» Supplied passage:
◇ ◇ ◇ ◇

Good luck Caz!  I've been stepping things back up again this month, after months of doing virtually no running at all - in fact, I've clocked up 51 miles this month, which is more than I managed over the entire first 6 months of the year!  

It is hard to get the motivation going again, especially when you know it's going to be tough starting from a low base, but stick with it and things will quickly start to improve and you'll begin to enjoy it more  I always find it particularly difficult at this time of year as I like to get out in the mornings first thing when it is nice and quiet, but don't like running in the dark - currently, that means after 7:15, roll on Spring!


----------



## Caz73 (Nov 25, 2018)

Wow 51 miles is really good! Its hard to pick it up after a few months off even tho I go walking it's completely different so hoping the muscle memory kicks in.  Strangely I prefer winter jogging than summer as I love to get my hat and gloves on and just pound the pavements in the dark.  Although this is partly so no-one can see me too as I'm still very slow at it.  Good luck yourself and thanks for the advice.


----------



## HOBIE (Dec 7, 2018)

Northerner said:


> Good luck Caz!  I've been stepping things back up again this month, after months of doing virtually no running at all - in fact, I've clocked up 51 miles this month, which is more than I managed over the entire first 6 months of the year!
> 
> It is hard to get the motivation going again, especially when you know it's going to be tough starting from a low base, but stick with it and things will quickly start to improve and you'll begin to enjoy it more  I always find it particularly difficult at this time of year as I like to get out in the mornings first thing when it is nice and quiet, but don't like running in the dark - currently, that means after 7:15, roll on Spring!


Keep at it Caz73


----------



## BigMalc (Dec 11, 2018)

So any good tips from getting from the need to start up again stage to the have started again stage?

I've had achilles injury this year, so not alot of running, did get back to 5miles in October, but then nothing for 5 weeks due to variety of illness, lethargy and work related lack of routine .


----------

◇ ◇ ◇ ◇

» Written instruction 1: Can you repeat the stretch of the running forum thread from "Wow 51 miles" through "(Dec 7, 2018)", word for word?

◇ ◇ ◇ ◇

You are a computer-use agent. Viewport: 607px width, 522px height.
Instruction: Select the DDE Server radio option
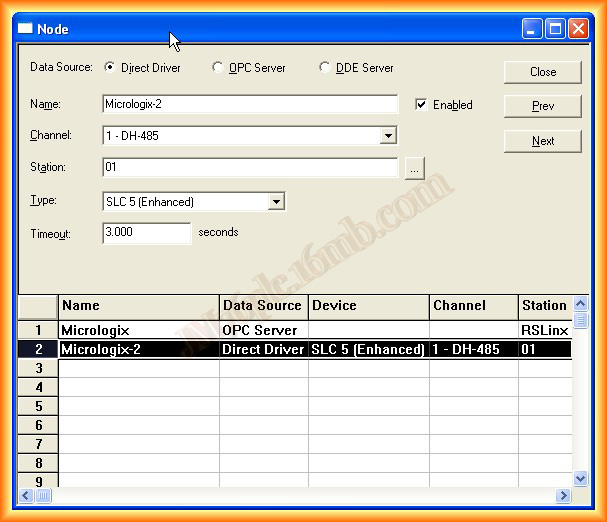[x=325, y=68]
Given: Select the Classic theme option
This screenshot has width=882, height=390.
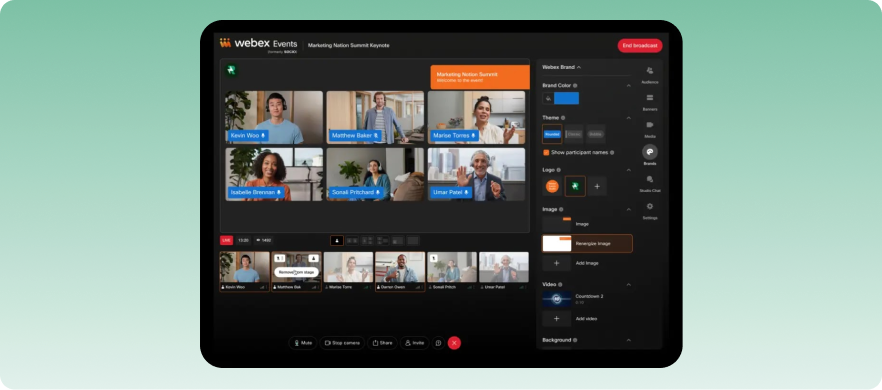Looking at the screenshot, I should pos(574,135).
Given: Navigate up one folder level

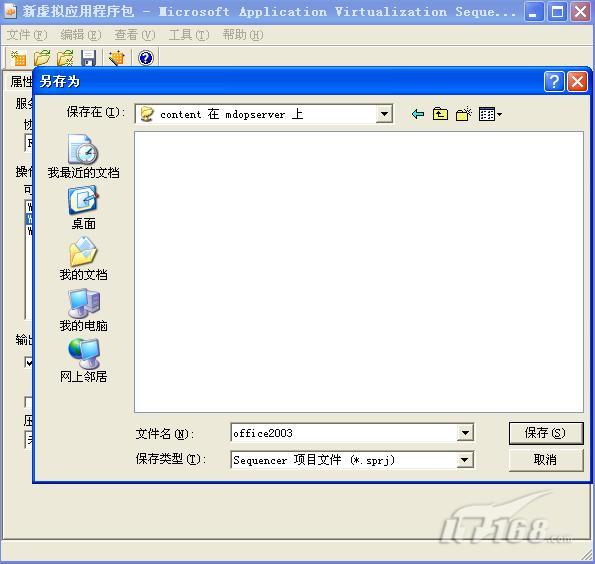Looking at the screenshot, I should tap(440, 114).
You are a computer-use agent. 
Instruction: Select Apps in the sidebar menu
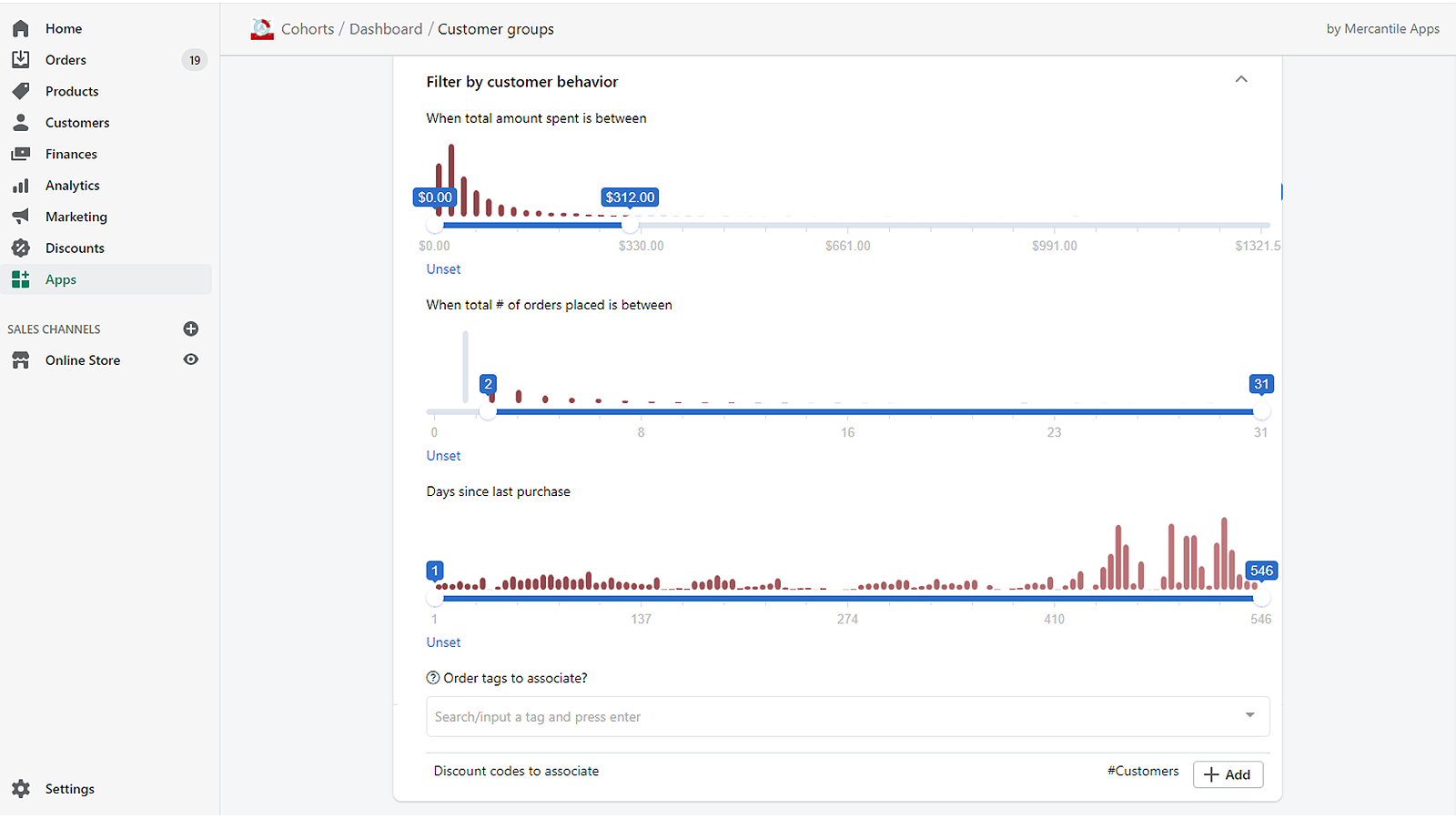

◇ ◇ ◇ ◇

» Written instruction 2: Could you transcribe the records from the line that contains "Given: Navigate up one folder level" through their end, leaving the pictures out?

» Full answer 1:
Wow 51 miles is really good! Its hard to pick it up after a few months off even tho I go walking it's completely different so hoping the muscle memory kicks in.  Strangely I prefer winter jogging than summer as I love to get my hat and gloves on and just pound the pavements in the dark.  Although this is partly so no-one can see me too as I'm still very slow at it.  Good luck yourself and thanks for the advice.


----------



## HOBIE (Dec 7, 2018)

» Full answer 2:
Given: Navigate up one folder level

Looking at the screenshot, I should tap(440, 114).
You are a computer-use agent. 
Instruction: Select Apps in the sidebar menu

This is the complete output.